First, as was discussed in The Nature of Christ, Christ is to be seen as “Eternally begotten” of the Father in the sense that a word is begotten of its speaker, according to Justin Martyr. Christ is preexistent and eternal in the sense that the Word of God is preexistent and eternal (John 1).
However, popular Trinitarian doctrine, especially seizing on the Athenasian terms “coequal” and “coeternal”, has turned this into a dramatic misrepresentation of who God is, and its alleged sacrosanctity effectively stifles discussion of the issue that characterizes most other inferential doctrines. The assumption that God’s threeness is as sacred as His oneness is a dangerous (and often anti-intellectual, as such a contradictory approach usually comes with the explanation “you’ll never understand it”) interpretation. The oneness of God is sacred (Deuteronomy 6:4, the Shema); the threeness of God is incidental to His redemptive work in the world (Matthew 28:19-20, the Great Commission).
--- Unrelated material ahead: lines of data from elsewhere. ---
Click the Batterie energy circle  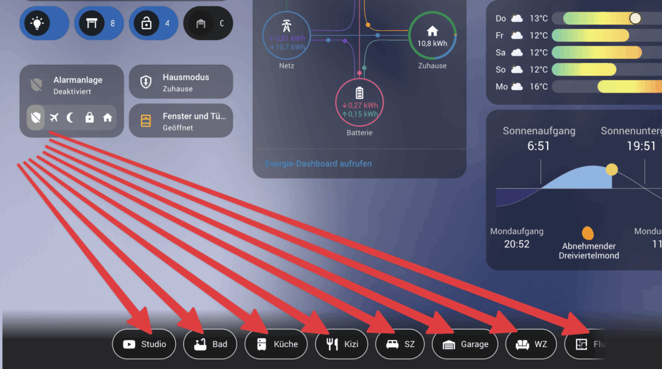359,103
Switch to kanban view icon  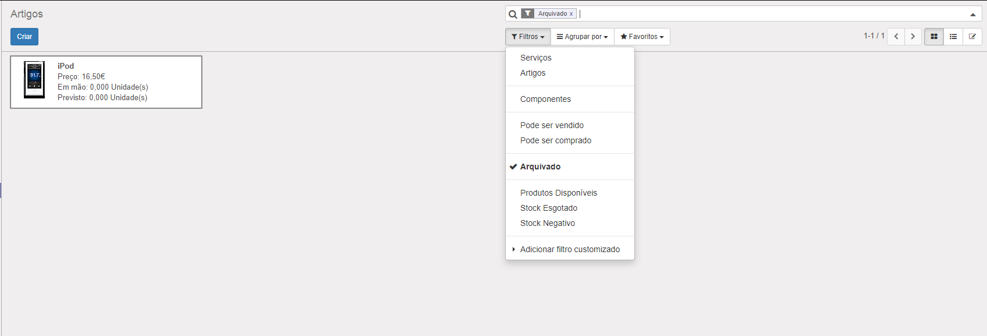pos(934,37)
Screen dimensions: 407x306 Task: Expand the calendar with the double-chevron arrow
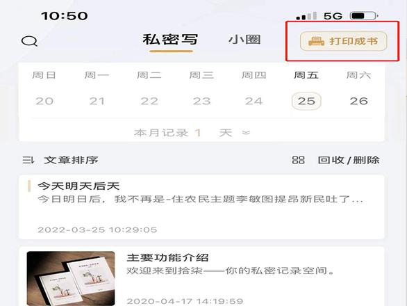(246, 133)
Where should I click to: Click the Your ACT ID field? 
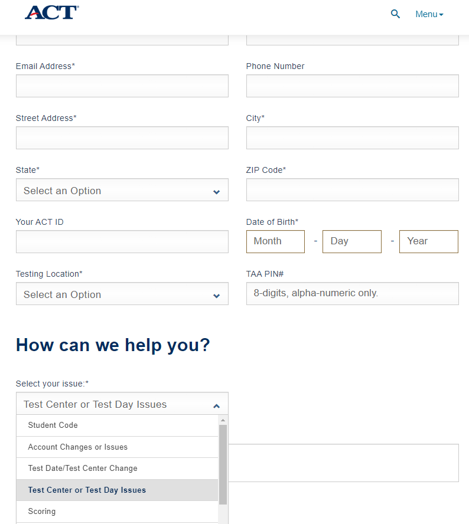(x=122, y=241)
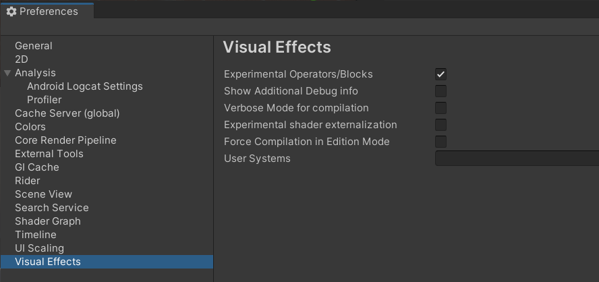This screenshot has height=282, width=599.
Task: Enable Force Compilation in Edition Mode
Action: (x=440, y=142)
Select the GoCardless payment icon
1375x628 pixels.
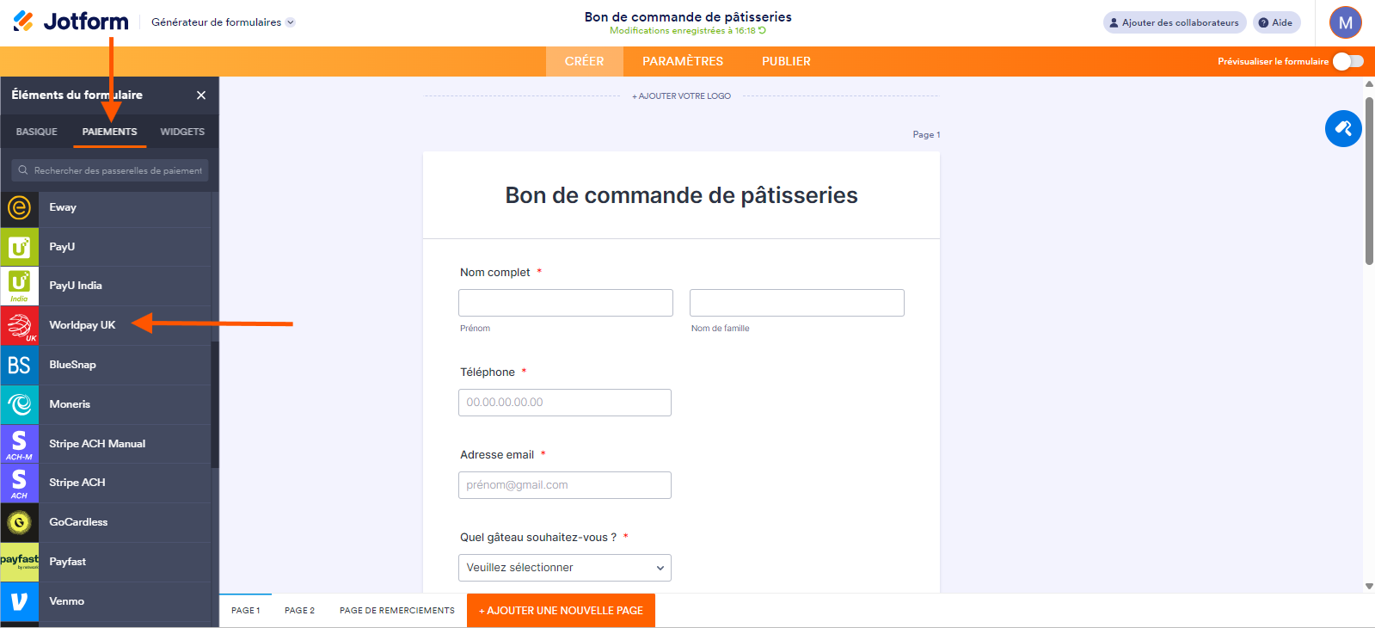click(19, 522)
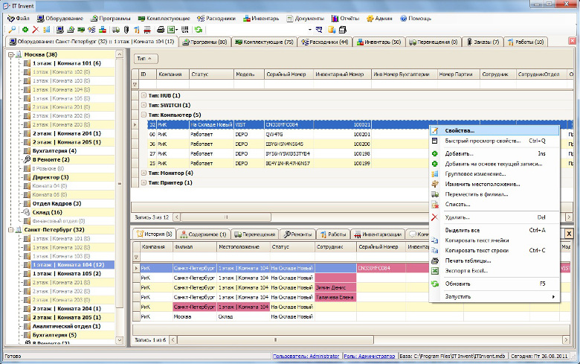The width and height of the screenshot is (580, 364).
Task: Collapse the Санкт-Петербург (32) tree node
Action: pos(11,230)
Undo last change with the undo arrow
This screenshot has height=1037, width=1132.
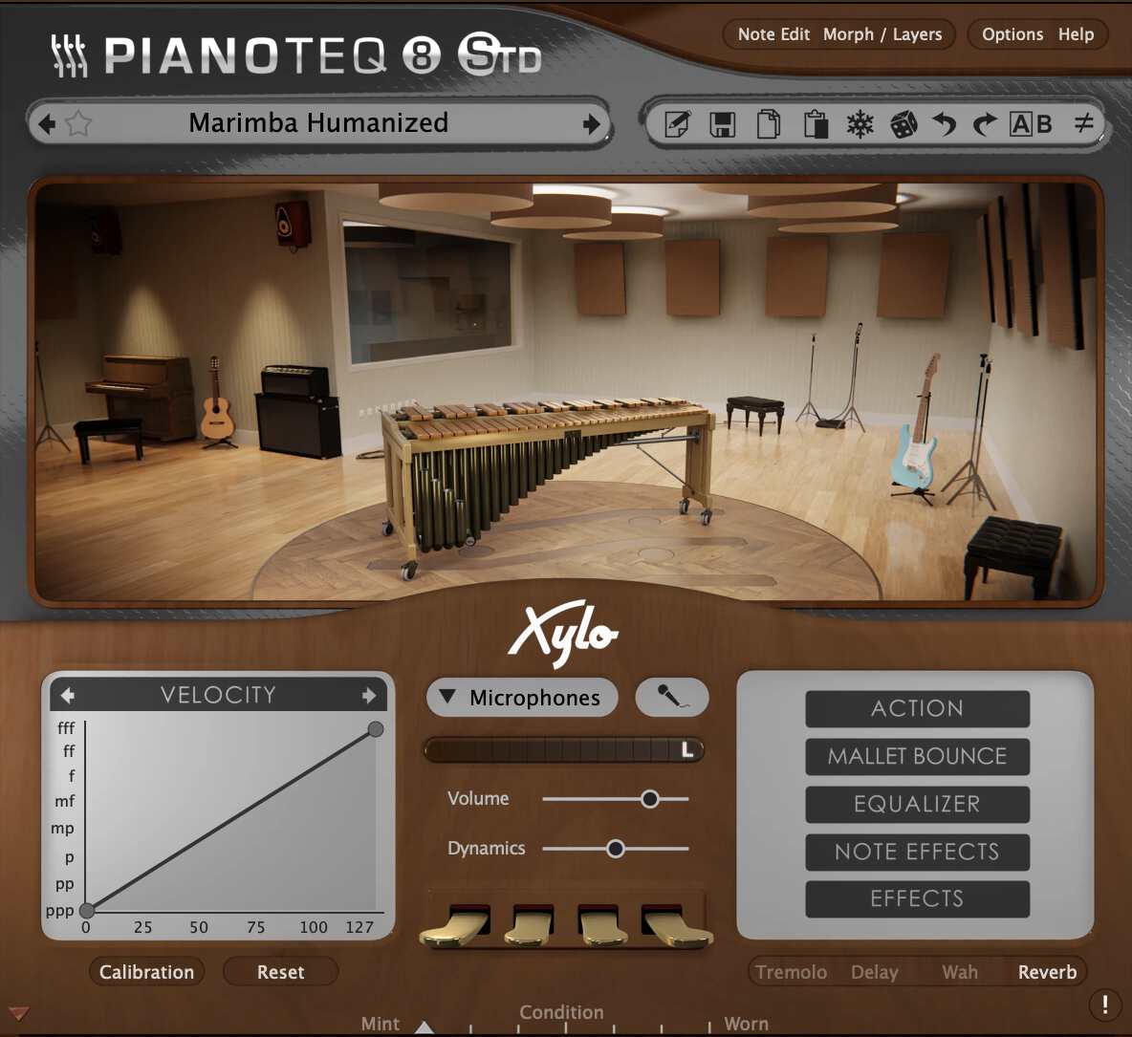point(945,123)
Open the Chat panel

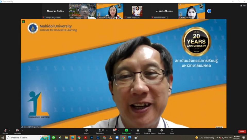click(114, 131)
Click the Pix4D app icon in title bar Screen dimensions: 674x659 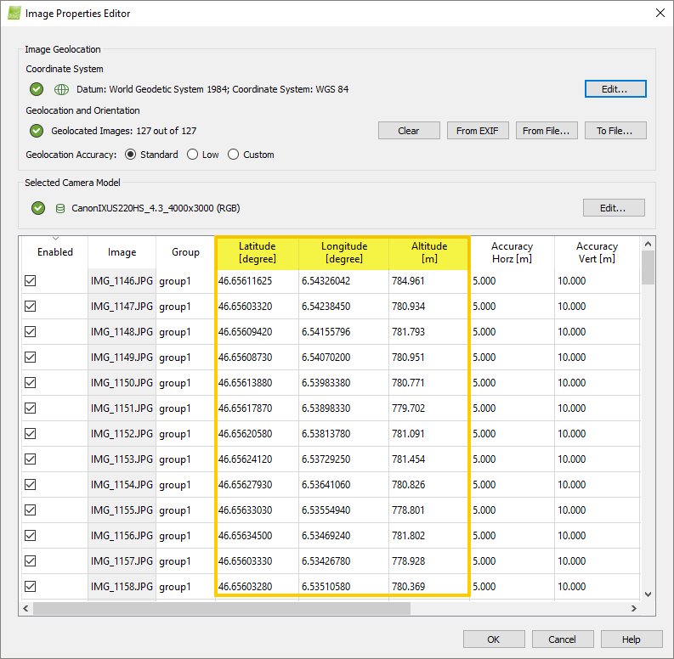[14, 14]
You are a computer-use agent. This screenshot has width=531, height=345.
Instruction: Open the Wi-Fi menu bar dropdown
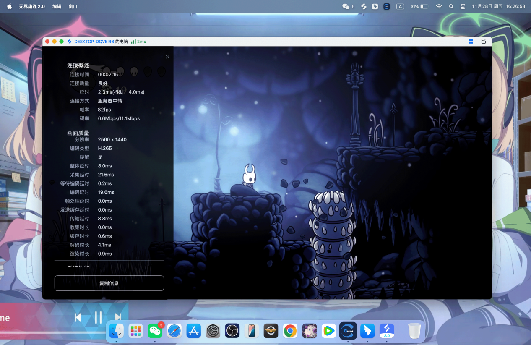point(439,6)
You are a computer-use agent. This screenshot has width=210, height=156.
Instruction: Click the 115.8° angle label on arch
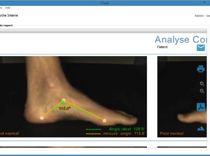tap(65, 108)
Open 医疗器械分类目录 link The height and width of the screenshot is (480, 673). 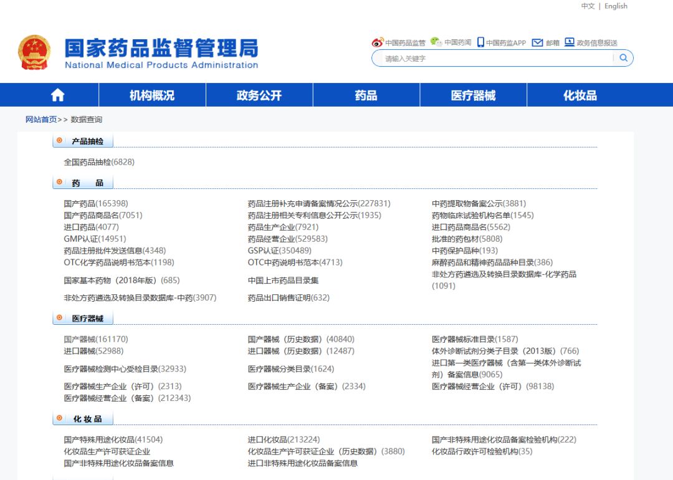click(x=291, y=369)
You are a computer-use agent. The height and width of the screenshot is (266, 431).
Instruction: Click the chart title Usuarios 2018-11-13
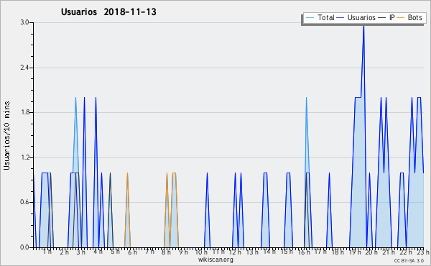point(108,12)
Now before the Modalist accusations come, let me say that God acts through three persons of the Trinity simultaneously in the world. It would be irresponsible exegesis to say that God shifts from one person to another throughout history, as the Sequential Modalists do. But it is also an improper reading of the entire Old Testament to say that the persons of the Trinity are essentially separate and act independently of one another.
The idea of the separateness and independence of the persons of the Trinity have been particularly insidious in creeping into the Church unquestioned. Christ is certainly divine as can be seen throughout each of the gospels and Paul’s epistles. But it is not a divinity apart from the Father. Likewise with the Holy Spirit: His divinity proceeds from the Father, and is not an essentially separate divinity. Any Christian will be quick to tell you that there are by no means three Gods, but the way Trinity is talked about among mainstream Christian circles, that’s exactly how it’s conceived. The denial of tritheism comes as anti-intellectual doublethink from people who besides the terminology believe exactly that. Such thinking can be seen everywhere the persons of the Trinity are depicted in Heaven talking to each other as separate persons (for example in Paradise Lost).
I believe that God is glorified in correct knowledge of Him, which is not unattainable insofar as He has made it known to us. But if our belief is never open to scrutiny, it is essentially a disparagement to the value of the answer to the question. I hope that the doctrine of the Trinity will in the coming years become less of a sacred cow to the Church and be opened up to the scrutiny to which nearly every other doctrine of inference has been subject, that it may be purged of errors that have crept into our understanding thereof.